Something I forgot to mention; mushrooms taste great!
How does a low-carb mushroom cauliflower risotto sound? Check out this fantastic recipe from Diet Doctor.
Per cup serving
Zinc: 1.93mg Carbohydrate: 20.87g Sugar: 5.57g
9Pork Shoulder (4.84mg, 32.7% DV per 100g)
Animal foods tend to be the biggest dietary sources of zinc, and pork is no exception.
Whether you enjoy pork chop, a roast pork joint, bacon or even sausages; they are all rich in zinc.
Pork (shoulder) contains 4.84mg zinc per 100g (16).
Pork: Less Than 30-minute Meal Ideas
Here are five simple meal ideas for a tasty pork dinner:
Bacon and eggs with mushrooms, and a tomato cooked in butter.
Oven baked pork chops in a mushroom, butter, and garlic sauce. Serve with leafy greens.
Kimchi stew. Boil some kimchi in water, and add pork belly pieces to the pot for a spicy quick meal that tastes great.
Pork burgers: homemade burger patties made from ground pork, salt, pepper, mashed garlic, rosemary, and oregano. Serve with leafy greens in an olive oil and balsamic vinegar dressing.

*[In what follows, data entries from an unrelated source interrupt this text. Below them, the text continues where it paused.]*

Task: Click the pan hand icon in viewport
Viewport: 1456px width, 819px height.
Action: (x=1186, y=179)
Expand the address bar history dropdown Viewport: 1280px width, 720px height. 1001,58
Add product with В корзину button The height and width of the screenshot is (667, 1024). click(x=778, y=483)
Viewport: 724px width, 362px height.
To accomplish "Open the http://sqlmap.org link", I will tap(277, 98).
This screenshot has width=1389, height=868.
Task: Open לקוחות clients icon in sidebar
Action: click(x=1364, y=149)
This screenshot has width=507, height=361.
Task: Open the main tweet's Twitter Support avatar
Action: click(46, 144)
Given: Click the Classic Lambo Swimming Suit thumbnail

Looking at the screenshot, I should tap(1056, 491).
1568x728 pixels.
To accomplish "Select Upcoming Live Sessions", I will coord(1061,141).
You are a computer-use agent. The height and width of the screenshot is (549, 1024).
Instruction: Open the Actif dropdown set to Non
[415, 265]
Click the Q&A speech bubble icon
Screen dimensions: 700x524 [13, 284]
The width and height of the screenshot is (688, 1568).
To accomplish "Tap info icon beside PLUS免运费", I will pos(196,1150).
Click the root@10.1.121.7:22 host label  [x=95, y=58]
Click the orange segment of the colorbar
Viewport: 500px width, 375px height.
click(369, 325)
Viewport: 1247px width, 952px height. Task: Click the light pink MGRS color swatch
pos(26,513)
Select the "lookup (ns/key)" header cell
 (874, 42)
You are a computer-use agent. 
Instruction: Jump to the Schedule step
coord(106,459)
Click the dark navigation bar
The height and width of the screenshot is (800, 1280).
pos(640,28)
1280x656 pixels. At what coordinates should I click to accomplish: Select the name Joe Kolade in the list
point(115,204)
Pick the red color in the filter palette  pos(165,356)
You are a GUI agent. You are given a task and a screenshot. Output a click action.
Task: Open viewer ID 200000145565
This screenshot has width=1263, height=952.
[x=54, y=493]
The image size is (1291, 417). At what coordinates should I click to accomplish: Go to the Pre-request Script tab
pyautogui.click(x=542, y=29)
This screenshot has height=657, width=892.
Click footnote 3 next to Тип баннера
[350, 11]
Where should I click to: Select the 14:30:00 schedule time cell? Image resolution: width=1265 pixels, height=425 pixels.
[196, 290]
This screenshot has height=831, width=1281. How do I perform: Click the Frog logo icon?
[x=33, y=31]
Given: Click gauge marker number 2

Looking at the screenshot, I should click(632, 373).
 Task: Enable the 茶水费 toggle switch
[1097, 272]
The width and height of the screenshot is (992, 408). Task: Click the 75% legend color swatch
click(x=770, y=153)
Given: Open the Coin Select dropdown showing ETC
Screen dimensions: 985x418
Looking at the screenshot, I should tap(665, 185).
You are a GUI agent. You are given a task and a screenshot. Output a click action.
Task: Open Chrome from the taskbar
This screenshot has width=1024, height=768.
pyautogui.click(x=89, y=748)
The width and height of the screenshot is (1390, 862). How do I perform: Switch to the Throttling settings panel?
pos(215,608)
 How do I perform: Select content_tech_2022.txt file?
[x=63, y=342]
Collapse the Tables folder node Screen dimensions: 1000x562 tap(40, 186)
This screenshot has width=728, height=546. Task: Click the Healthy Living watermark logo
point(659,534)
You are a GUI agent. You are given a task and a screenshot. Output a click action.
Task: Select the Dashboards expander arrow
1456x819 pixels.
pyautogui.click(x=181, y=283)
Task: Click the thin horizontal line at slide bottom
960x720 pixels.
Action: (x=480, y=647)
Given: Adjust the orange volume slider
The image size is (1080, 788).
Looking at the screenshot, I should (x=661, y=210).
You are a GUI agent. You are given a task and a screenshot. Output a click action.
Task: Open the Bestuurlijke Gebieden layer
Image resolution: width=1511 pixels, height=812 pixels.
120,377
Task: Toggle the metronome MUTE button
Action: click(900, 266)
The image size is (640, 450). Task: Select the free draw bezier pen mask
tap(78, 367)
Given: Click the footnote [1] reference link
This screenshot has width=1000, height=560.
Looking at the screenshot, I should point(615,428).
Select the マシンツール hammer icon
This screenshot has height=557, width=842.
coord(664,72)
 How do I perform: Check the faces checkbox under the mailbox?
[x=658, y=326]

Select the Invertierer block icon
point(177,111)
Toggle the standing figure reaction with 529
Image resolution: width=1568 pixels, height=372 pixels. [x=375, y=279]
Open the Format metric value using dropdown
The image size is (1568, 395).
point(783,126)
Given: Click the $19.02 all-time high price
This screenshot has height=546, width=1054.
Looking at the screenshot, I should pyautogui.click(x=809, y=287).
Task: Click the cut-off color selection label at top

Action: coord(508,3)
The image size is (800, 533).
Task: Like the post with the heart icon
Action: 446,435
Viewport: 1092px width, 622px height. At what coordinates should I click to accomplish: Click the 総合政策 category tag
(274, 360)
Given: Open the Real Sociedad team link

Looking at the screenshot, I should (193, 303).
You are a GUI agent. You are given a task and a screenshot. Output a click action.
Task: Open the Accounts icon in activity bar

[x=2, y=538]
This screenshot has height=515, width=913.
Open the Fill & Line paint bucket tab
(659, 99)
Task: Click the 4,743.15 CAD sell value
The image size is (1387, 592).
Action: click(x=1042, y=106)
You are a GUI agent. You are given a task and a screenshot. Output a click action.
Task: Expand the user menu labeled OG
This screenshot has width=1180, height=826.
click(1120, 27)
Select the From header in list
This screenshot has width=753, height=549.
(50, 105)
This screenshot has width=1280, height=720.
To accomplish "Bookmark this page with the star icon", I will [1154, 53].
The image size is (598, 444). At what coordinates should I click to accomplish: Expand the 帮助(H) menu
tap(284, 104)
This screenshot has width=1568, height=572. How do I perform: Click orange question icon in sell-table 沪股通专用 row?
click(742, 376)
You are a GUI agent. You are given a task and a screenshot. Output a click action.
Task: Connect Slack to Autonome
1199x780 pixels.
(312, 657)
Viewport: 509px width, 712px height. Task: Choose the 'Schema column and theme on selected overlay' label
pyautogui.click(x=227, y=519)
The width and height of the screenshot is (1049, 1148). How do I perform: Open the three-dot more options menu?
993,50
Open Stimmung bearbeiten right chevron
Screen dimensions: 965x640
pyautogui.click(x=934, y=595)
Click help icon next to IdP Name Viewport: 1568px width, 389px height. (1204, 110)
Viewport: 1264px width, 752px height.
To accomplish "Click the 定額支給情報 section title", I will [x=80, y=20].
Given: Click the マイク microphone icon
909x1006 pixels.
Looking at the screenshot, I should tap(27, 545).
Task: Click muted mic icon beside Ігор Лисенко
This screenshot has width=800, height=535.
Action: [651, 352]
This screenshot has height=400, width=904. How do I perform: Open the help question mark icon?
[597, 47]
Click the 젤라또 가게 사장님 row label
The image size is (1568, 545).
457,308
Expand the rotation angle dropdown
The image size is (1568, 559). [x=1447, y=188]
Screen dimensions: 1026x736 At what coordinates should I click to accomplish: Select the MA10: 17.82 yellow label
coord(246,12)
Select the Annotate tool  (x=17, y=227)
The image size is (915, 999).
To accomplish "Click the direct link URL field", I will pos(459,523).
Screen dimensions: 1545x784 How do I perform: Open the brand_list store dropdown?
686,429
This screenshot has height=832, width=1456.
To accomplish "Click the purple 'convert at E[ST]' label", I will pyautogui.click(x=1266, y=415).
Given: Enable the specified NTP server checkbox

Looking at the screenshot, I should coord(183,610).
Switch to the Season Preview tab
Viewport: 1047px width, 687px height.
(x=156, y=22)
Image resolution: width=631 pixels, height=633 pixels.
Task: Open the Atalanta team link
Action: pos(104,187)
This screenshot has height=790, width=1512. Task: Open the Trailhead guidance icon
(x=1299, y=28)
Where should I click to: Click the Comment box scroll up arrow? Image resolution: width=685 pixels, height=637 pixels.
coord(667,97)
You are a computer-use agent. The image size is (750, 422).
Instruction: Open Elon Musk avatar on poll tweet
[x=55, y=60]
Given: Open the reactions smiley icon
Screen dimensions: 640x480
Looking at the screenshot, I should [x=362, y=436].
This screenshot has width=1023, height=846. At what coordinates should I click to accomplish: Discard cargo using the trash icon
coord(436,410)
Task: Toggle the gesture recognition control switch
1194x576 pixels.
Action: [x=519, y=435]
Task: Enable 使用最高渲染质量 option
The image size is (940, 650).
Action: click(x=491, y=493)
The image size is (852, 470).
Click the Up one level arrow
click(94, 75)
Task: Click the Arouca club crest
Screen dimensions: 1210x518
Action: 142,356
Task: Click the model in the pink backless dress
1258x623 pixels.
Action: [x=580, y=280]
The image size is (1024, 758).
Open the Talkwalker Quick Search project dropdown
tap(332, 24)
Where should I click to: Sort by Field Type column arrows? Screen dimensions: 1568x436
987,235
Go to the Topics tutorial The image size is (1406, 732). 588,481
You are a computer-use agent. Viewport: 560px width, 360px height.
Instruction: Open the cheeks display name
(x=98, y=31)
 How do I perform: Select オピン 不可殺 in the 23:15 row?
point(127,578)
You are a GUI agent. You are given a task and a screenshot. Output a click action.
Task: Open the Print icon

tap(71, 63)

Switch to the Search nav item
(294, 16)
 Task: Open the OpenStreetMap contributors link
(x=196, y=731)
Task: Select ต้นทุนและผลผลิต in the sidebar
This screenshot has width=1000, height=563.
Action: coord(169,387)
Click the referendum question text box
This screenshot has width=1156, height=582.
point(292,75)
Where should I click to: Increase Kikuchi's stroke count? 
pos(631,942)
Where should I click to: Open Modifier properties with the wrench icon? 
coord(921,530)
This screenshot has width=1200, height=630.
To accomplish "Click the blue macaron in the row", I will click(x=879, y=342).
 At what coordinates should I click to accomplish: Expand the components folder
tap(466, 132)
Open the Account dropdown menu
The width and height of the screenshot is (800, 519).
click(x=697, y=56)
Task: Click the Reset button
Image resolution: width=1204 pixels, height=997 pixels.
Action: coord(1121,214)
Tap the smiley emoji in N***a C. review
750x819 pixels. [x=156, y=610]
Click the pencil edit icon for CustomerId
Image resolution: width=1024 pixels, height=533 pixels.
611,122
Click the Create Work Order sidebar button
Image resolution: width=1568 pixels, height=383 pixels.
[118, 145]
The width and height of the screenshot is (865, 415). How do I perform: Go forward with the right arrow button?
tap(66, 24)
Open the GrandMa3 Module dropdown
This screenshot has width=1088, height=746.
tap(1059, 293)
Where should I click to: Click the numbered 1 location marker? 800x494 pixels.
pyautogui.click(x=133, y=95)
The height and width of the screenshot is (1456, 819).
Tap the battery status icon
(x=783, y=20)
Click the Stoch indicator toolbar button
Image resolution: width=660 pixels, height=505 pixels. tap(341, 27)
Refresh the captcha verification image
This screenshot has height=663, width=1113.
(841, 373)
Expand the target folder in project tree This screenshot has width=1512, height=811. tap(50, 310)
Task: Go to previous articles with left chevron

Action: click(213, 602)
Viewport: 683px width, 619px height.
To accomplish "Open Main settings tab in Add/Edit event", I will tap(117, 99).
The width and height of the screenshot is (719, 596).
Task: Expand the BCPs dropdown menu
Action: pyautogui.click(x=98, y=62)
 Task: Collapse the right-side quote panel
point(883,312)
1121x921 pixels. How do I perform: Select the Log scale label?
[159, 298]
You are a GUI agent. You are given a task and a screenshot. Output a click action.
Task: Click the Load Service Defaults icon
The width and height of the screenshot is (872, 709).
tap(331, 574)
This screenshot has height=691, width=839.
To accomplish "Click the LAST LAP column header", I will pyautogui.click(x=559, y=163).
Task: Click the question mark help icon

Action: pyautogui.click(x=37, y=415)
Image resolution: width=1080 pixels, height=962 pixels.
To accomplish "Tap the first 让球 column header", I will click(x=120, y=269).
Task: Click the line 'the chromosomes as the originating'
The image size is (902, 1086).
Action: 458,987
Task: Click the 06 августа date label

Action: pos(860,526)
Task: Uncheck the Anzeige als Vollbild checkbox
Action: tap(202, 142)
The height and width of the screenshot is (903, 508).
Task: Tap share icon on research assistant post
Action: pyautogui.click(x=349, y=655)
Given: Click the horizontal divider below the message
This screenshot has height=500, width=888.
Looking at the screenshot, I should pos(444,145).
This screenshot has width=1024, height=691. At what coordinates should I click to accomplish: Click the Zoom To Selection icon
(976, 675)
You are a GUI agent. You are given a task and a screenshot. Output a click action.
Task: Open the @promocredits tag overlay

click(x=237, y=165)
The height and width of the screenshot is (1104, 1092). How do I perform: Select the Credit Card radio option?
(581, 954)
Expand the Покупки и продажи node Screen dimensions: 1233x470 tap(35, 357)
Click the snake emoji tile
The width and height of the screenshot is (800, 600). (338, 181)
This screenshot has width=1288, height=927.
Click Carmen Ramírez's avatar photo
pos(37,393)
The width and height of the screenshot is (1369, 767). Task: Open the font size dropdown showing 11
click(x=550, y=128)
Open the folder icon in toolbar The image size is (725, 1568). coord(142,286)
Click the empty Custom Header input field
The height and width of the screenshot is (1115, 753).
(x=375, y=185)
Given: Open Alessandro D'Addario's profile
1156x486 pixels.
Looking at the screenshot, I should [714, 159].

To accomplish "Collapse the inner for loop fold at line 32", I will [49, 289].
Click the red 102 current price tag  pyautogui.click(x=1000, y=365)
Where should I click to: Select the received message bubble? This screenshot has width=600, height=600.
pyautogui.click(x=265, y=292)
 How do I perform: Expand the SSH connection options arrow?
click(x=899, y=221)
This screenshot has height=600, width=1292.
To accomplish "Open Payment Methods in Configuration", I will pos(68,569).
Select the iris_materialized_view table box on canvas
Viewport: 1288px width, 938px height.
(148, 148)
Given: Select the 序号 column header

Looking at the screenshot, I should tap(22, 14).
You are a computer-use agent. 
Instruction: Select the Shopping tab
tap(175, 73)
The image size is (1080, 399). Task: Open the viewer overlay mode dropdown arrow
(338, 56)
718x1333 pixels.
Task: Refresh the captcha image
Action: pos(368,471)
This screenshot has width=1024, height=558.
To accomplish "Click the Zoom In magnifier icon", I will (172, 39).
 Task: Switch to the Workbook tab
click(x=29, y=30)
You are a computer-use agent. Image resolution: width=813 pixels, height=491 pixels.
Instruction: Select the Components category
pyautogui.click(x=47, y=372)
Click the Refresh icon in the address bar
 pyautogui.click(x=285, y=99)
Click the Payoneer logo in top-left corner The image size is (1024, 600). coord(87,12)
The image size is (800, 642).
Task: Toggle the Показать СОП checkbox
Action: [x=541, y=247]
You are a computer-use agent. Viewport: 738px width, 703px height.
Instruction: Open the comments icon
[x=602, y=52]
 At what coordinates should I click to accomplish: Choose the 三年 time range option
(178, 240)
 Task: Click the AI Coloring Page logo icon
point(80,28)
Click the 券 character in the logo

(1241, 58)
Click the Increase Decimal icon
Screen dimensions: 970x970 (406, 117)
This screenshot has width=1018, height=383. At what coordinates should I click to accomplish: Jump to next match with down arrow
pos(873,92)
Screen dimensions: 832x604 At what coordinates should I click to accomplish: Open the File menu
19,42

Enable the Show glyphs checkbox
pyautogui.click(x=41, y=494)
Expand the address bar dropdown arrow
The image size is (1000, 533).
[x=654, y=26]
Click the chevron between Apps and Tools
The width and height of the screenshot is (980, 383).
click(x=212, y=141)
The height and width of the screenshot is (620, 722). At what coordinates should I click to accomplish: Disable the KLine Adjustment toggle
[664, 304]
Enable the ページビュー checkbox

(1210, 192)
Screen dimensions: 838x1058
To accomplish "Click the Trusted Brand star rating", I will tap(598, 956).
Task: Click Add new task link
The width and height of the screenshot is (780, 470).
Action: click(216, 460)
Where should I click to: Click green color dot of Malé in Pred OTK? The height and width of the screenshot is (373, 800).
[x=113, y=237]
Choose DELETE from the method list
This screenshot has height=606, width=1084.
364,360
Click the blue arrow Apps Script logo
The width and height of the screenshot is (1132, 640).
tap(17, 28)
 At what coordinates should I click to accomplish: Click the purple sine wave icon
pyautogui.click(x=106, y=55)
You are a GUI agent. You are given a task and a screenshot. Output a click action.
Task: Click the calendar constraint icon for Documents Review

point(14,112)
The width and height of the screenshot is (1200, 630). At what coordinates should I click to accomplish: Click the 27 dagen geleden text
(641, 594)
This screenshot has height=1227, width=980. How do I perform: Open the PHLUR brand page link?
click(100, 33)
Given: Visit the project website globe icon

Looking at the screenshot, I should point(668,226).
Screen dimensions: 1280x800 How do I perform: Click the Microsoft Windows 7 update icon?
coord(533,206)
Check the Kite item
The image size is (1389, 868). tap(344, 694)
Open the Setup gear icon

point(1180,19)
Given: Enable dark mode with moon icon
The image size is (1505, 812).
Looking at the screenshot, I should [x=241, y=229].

Pork platter: pieces of salami, prosciutto, mature cheese, and dark chocolate, with a glass of red wine (if desired!)
Per 6 oz pork chop
Zinc: 5.36mg Carbohydrate: 0g Sugar: 0g
10Eggs (1.29mg, 8.6% DV per 100g)
Possibly the most balanced food in the human diet, eggs are nature’s true multi-vitamin.
Eggs contain a complete source of protein, healthy fats, and a wide range of beneficial vitamins and minerals.
Eggs contain 1.29mg zinc per 100g (17).
The great thing about eggs is just how versatile they are.
How about trying them for breakfast for one week using a different recipe every day?
Monday: Soft-boiled eggs, to be eaten using an egg cup and spoon.
Tuesday: Fried eggs – with some bacon of course.
Wednesday: Poached eggs alongside some smoked salmon and an avocado.
Thursday: Steamed eggs – break your eggs into a bowl; add some chopped chives, onions, a touch of heavy cream, salt, and pepper, and then steam over hot water until cooked.
Friday: Cheese, leek, and onion omelet.
Saturday: Crustless egg and bacon quiche.
Sunday: Soft-boiled eggs, cut into pieces and mixed into guacamole.
Zinc: 0.65mg Carbohydrate: 0g Sugar: 0g
It’s true that zinc deficiency is more widespread than desirable, but luckily we have lots of delicious food at our disposal to rectify that situation.
For those of you who are eating animal foods and whole-food based meals, it’s highly likely you are getting enough zinc already.